Data Mining Methodology: The Virtuous Cycle Revisited.
Customers and Their Lifecycles.
THE THREE PILLARS OF DATA MINING.
Data Mining Techniques and Algorithms.
Data, Data Everywhere...
Building Effective Predictive Models.
Taking Control: Setting Up a Data Mining Environment.
Who Needs Bag Balm and Pants Stretchers.
Who Gets What? Building a Best Next Offer Model for an Online Bank.
Please Don't Go! Churn Modeling in Wireless Communication.
Converging on the Customer: Understanding Customer Behavior in the Telecommunications Industry.
Who Is Buying What? Getting to Know Supermarket Shoppers.
Waste Not, Want Not: Improving Manufacturing Processes.
The Societal Context: Data Mining and Privacy.
Since writing Data Mining Techniques, much as changed. We have now founded our own company, Data Miners, so we can focus exclusively on data mining. Data Miners is dedicated to a vision of data mining that puts as much emphasis on understanding as it does on model results, and as much emphasis on process as it does on technology.
For those readers who have not had the experience, leaving the regularity of a paycheck to work independently is, shall I say, a fascinating and sometimes traumatic experience. It has given us the opportunity to learn first-hand about business and the business problems facing our clients; about different approaches to allocating budgets and choosing vendors; and so on. It has also given us the opportunity to partner with the leading data mining vendors, and to work with some of the top people in the field.
As our families and friends have asked us on more than one occasion, why would we take time out to work on a second book? The answer is simply that Mastering Data Mining needed to be written. The field of data mining has been changing rapidly over the past few years, and we want to address the needs of practitioners, on both the business and the technical sides.
To see how quickly the data mining market is evolving, we have only to look to the business pages. During the time it took to write thisbook, we witnessed a number of mergers and acquisitions that spoke eloquently of the burgeoning role for data mining in customer relationship management and e-commerce:
The signs are easy to read-whatever the problem, data mining is becoming part of the solution. Done well, data mining can indeed solve many problems, but doing it well requires understanding the entire process. This understanding comes from both successes and failures of earlier projects. Each project is a learning experience. In this book, we take you through many of our own projects in order to share the lessons we have learned.
Mastering Data Mining addresses data mining in context. Part One looks at the business context. These four chapters answer questions such as: Why is data mining important? What is a successful approach to data mining? The last chapter in this set looks at customers and customer relationship management. Although data mining is applied through a myriad of fields, it is in the area of customer relationship management that it garners the most press.
Part Two of the book looks at data mining from a technical perspective. One chapter reviews data mining techniques (covered in much more detail in our earlier book). Another looks at data, and a third on good modeling practices. This chapter, in particular, is very important-it embodies many of the lessons that we have learned through the years.

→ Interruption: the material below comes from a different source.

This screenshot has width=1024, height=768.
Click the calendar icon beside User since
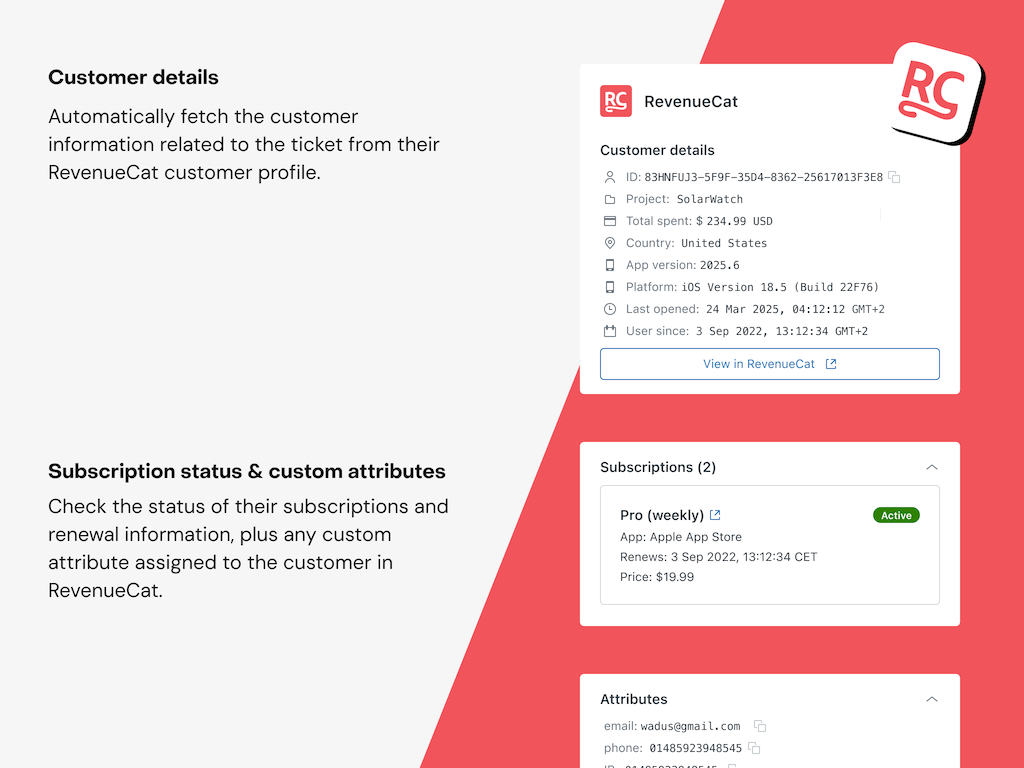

Part Three is the most important-and the longest-part of the book. These are case studies in data mining. Although all the case studies are in business, they range over many facets, from the exploration of hundreds of gigabytes of data, to predicting the next banner ad to display to a Web banking customer, to improving the printing process. All the case studies discuss the relevant business problems, as well as showing the technical approach, the data used, the results (where possible), and lessons learned.
The final chapter looks at data mining in the broadest context-that of society. Data mining has underscored some of our fears of "big brother" and other threats to privacy. Michael and I tend to look at the benefits that data mining offers. However, it is important to understand the issue of privacy, particularly in the context of analyzing data.
Throughout the book, we have stressed practical applications of data mining. We hope that this book helps you master the art.